Витька целый вечер потом мучительно размышлял: заметила она в полутьме лестницы или не заметила, как у него тоже совершенно непрошеные вдруг накатились на глаза слезы? Наверное, все-таки не заметила, потому что он сразу наклонил голову и, кое-как справившись с волнением, выдавил:
— Зачем ты спрашиваешь… Я не сержусь. Совсем не сержусь… Честное слово. — И, не зная, что еще сказать, добавил: — Ты не плачь, не надо. — И ушел. Он не мог не уйти. Иначе она обязательно увидела бы, что и он плачет…
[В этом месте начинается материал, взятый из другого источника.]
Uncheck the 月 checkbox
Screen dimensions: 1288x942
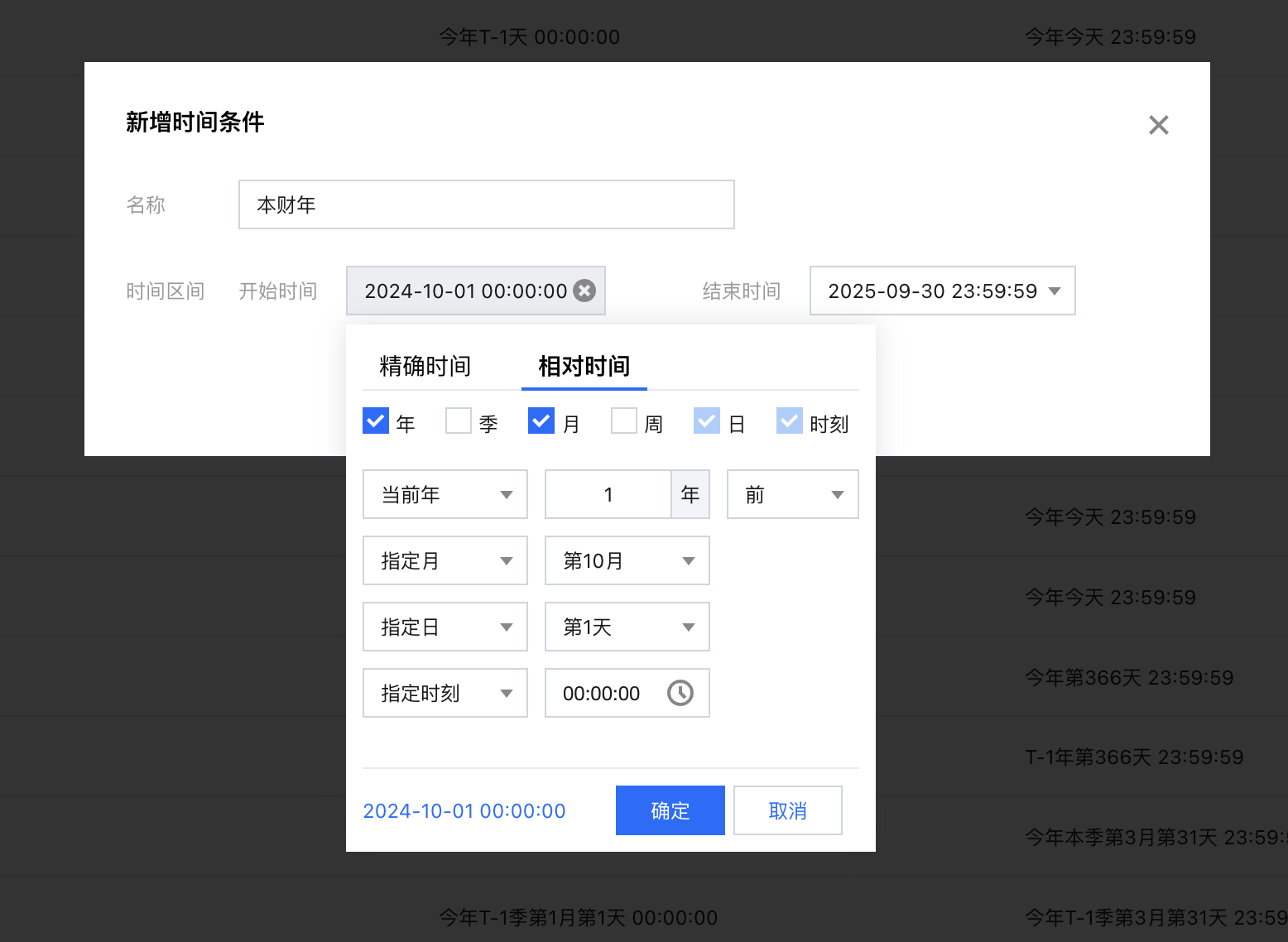pos(541,421)
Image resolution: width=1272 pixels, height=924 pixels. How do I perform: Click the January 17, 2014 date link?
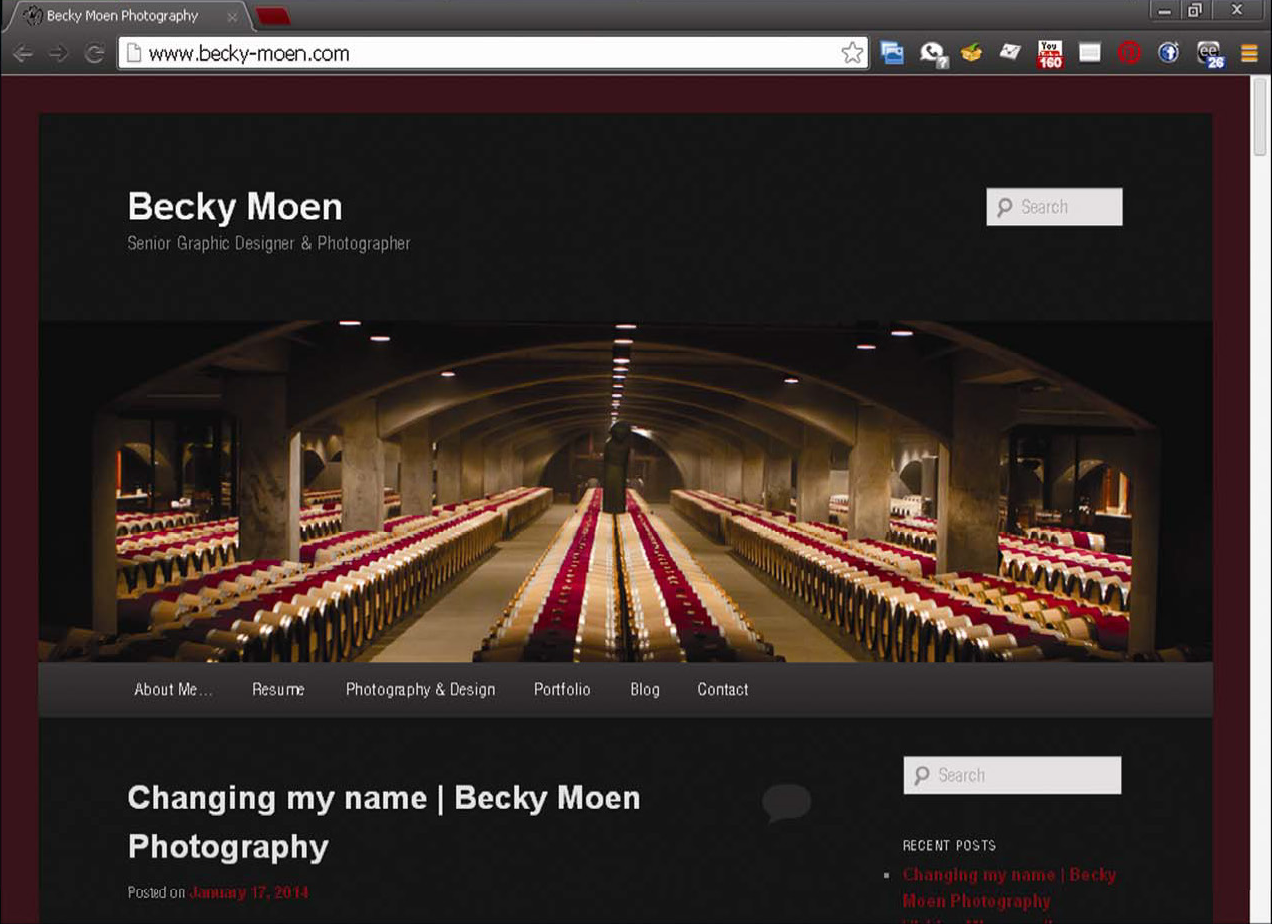coord(248,892)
Семен Ильич, подняв от доски голову, внимательно посмотрел на вошедшую дочь.
— Я попросила прощения, — сказала она тихо.
Отец улыбнулся, но хвалить Сашу не стал. Мурлыча что-то себе под нос, поработал несколько минут, а потом, словно бы невзначай, спросил:
— Скажи, пожалуйста, какой номер квартиры у Эммы Кирилловны?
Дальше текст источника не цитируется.